Some thoughts come to mind in catching up on this thread (thanks for the ping @CAM-Gerlach!).
First off, the stdlib documentation for importlib.metadata
has room for a lot of improvements. It shouldn’t be called Using importlib.metadata
. The subject is probably complex enough for a Diataxis-like approach, with much clearer separation between how-to and reference guides. It also needs to be much more precise in its language, defining the basic terminology and objects involved, etc. For example, what does “package” refer to in this sentence, an importable package/module, or a distribution?
Let’s say you wanted to get the version string for a package you’ve installed using
pip
.
I don’t even think “distribution” is defined in the docs.
It seems to me that maybe we need a higher level API which helps with this distinction. It’s too easy to not fully understand the differences between importable packages and distribution packages, and it’s also easy to get misled when maybe the majority of your use of importlib.metadata.version()
gives you what you want, then you get an error, and now you don’t trust the API so you fall back to package.__version__
. It would be subtle and take some thinking to come up with the right abstraction and API.
Using
__version__
certainly has substantial value in specific scenarios, such as troubleshooting, development/editable installs, and quick interactive use.
I think we need to keep in mind there are two use cases for __version__
. One is on the producer side (more below) and one is on the consumer side (i.e. inspecting and acting on import foo; foo.__version__
. My recommendations above about writing better docs and an API is for the consumer side.
This is a totally understandable confusion, given the lack of definition in the stdlib docs as mentioned above.

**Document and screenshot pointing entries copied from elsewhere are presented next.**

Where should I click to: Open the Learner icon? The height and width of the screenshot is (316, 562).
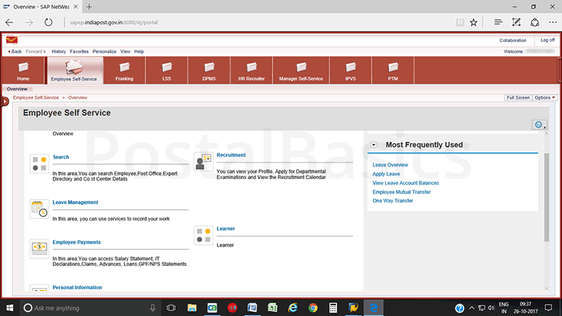(203, 235)
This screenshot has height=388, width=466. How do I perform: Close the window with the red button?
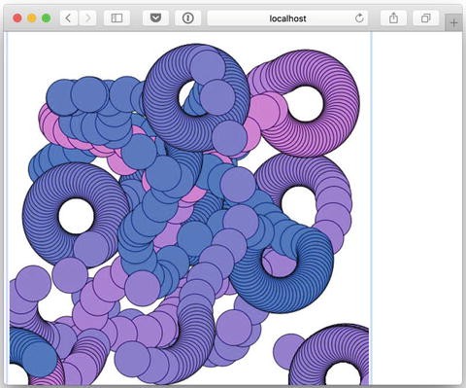point(17,18)
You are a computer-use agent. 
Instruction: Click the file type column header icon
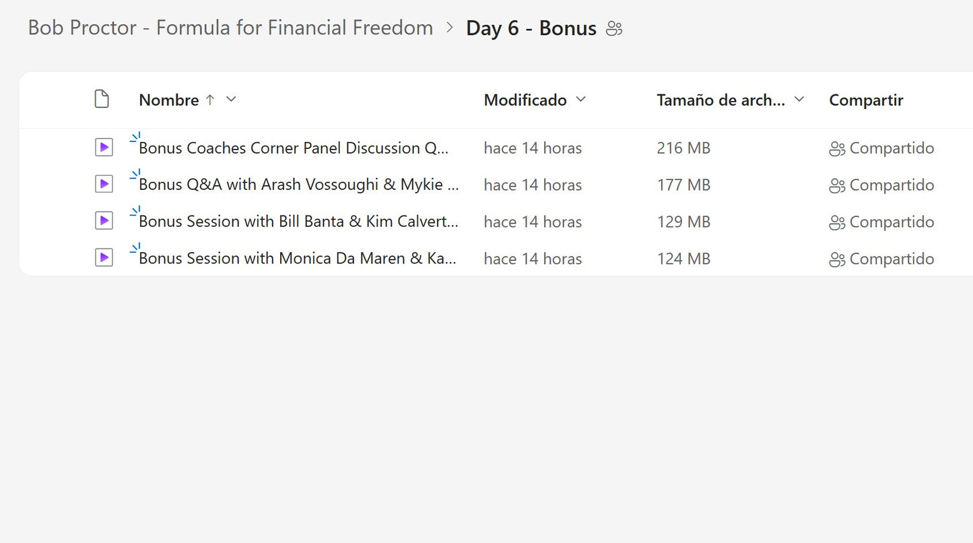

I do this, and then pull this into the distribution version via my pyproject.toml
:
[project]
dynamic = ['version']
[tool.pdm]
version = {from = 'src/public/__init__.py'}
I mostly like this, except that I do sometimes forget to bump __init__.py
. I also sometimes forget to git tag
my releases, so I’m not sure that approach would be any better
PEP 396 was written in a different era so it shouldn’t be revived. But maybe analyzing the problem in terms of API consumers vs library producers would lead to a better understanding about what, if anything still needs to be done to make the overall experience easier to understand and use.